For the gini metric, it was pretty clear that using a max depth of 4 or 5 was the right choice. Using the visualizations plus the confusion matrices, the trees did not differ much, so in that case, choosing the less complicated tree (i.e. a depth of 4) would be appropriate. Also, it was clear that using the overfit decision tree would not work as it generated a massive tree that had a confusion matrix that was far less accurate at predicting topics than the models with max depth at 4 or 5. That is why overfitting is a concern.
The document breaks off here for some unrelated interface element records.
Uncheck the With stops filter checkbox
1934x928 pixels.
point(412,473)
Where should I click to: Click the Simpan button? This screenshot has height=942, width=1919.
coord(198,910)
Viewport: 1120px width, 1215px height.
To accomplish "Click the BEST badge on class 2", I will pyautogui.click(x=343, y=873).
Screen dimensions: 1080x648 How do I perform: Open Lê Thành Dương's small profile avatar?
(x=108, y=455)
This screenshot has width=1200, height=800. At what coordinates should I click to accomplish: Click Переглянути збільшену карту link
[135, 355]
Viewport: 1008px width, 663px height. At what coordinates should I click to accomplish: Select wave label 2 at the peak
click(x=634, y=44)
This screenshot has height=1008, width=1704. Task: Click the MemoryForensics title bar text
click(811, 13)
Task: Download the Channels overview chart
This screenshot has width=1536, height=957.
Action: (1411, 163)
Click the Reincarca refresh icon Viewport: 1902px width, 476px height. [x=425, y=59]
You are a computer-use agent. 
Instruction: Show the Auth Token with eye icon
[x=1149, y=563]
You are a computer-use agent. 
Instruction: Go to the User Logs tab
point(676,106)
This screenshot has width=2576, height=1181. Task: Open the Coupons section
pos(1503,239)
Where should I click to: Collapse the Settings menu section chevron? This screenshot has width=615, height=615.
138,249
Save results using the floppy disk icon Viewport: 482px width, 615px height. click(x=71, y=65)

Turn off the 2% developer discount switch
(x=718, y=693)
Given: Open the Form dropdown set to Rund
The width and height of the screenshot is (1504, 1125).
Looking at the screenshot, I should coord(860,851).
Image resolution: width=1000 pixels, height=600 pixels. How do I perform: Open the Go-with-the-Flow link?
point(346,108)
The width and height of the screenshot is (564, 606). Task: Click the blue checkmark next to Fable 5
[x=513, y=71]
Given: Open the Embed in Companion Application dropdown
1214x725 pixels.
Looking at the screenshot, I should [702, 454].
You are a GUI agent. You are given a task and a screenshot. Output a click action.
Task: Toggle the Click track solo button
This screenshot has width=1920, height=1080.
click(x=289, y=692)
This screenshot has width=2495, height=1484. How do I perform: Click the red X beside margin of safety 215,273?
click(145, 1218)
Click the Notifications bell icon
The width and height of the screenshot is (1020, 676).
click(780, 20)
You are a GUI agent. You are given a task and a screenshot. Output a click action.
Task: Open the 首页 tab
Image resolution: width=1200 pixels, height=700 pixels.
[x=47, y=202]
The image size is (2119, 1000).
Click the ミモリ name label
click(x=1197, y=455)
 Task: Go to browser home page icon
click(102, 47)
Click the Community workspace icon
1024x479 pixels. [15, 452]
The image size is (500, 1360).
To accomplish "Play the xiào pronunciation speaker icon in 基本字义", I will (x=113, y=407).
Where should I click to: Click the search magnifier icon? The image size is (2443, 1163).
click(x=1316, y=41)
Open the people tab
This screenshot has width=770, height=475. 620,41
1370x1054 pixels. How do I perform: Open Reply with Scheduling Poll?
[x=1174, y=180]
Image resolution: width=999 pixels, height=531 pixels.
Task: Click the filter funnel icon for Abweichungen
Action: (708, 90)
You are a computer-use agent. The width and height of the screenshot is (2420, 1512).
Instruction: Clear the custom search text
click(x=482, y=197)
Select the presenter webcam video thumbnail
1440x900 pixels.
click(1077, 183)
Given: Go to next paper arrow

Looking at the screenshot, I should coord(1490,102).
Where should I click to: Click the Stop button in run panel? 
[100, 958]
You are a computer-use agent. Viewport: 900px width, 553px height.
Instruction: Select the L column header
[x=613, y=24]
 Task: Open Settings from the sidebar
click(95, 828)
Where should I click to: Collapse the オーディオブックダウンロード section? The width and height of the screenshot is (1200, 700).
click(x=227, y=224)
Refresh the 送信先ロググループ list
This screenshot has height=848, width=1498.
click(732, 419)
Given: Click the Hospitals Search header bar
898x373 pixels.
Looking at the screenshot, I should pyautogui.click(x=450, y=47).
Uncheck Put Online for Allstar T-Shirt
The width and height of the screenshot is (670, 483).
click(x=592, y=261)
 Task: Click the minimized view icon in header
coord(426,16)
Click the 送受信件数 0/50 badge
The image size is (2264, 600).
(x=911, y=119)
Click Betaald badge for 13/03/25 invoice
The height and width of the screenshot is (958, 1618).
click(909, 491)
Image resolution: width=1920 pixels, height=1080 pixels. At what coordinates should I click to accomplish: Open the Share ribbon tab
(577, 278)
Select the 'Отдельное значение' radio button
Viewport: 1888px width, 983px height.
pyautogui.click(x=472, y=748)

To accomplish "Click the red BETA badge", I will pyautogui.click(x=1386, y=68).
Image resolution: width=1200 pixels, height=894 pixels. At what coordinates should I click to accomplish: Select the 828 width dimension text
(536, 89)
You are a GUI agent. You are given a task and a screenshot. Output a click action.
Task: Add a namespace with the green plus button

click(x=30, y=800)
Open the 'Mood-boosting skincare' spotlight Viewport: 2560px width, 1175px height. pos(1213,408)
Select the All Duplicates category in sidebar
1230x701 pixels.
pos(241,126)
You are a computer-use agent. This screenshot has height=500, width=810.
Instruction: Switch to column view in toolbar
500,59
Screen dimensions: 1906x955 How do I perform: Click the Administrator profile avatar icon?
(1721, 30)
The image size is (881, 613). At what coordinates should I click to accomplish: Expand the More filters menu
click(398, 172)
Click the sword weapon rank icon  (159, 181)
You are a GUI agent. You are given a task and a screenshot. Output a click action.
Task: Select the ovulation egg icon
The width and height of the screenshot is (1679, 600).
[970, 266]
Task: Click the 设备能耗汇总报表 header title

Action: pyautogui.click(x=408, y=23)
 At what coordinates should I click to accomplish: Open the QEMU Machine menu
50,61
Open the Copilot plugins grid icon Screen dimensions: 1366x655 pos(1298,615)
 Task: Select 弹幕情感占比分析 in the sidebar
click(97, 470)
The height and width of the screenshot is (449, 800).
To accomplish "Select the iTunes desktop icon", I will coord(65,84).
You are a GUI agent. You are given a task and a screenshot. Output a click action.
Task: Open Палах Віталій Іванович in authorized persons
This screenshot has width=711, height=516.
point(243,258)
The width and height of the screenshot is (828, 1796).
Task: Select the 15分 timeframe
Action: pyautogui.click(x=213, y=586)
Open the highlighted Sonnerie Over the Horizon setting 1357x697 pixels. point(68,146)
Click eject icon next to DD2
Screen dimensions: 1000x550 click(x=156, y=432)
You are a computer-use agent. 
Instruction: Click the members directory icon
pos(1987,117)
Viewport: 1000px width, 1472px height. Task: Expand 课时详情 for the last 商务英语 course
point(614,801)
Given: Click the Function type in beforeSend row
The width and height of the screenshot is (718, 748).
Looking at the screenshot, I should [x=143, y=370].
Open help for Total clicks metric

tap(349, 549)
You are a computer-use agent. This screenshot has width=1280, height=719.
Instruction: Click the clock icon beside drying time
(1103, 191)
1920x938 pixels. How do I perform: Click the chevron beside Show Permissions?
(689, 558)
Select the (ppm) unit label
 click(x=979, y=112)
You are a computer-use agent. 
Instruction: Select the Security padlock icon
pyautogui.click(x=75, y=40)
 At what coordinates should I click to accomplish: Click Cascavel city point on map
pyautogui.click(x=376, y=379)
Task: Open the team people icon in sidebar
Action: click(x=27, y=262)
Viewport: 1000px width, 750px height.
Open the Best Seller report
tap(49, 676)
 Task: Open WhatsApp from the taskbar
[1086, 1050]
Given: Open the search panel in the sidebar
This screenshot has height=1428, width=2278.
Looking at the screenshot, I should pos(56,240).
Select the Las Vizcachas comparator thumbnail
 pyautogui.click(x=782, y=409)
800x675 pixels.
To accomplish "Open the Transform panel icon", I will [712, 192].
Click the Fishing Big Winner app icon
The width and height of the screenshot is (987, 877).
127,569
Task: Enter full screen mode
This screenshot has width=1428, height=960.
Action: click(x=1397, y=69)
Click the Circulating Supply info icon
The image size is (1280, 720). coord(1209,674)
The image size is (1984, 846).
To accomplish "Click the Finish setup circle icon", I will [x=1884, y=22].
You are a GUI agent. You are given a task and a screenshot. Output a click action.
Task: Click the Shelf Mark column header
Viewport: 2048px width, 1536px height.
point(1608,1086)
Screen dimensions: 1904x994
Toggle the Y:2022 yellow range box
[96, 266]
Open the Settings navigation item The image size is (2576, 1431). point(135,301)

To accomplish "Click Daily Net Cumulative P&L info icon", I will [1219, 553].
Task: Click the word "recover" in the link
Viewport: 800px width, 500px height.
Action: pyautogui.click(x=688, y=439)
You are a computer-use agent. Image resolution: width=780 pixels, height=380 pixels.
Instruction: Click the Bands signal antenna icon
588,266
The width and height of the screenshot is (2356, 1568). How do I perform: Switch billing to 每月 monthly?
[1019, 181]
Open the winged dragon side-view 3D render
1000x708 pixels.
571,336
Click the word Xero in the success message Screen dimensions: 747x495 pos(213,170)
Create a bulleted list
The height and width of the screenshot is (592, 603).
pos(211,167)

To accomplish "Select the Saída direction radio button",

For the entropy metric, it was pretty clear that using a max depth of 3 or 4 was the right choice. A max depth of 3 produced slightly better results than a max depth of 4, indicating that 4 might be slightly overfitting the model, but still not a bad choice. A max depth of 3 is a very result since it was the smaller tree of the bunch that was tried, the simplest, and produced the best results. Using this tree, it had a less difficult time predicting covid but a slightly harder time predicting drought. Of course, with a larger dataset, this model could be improved, but that is a given. Using the entropy metric, the top features were desert, pandemic, guinea (odd...), and dry, and disaster. Besides guinea (which might be the region), the rest of the features/words make sense. Desert and dry refer to desert/locusts, and pandemic refers to covid.
Conclusion
Rather than predicting future states of food supply or food security, these decision trees help us understand the relationships between the different disasters. Given the features generated by the decision tree, the model explains how it would classify a particular article. It is also interesting to see which disasters are closer, whether or not there is a reason behind it. For example, when looking at the decision trees created by the Gini metric, one can see that locusts and drought are closer together, only separated by whether the word outbreak showed up more often. Further up the tree, desert and locusts are classified differently from covid due to the word pandemic, which makes perfect sense. However, for the ebola label, it is far less clear the logic. Using decision trees in this context helps us to understand the words that are important when it comes to classifying types of disasters at a very high level.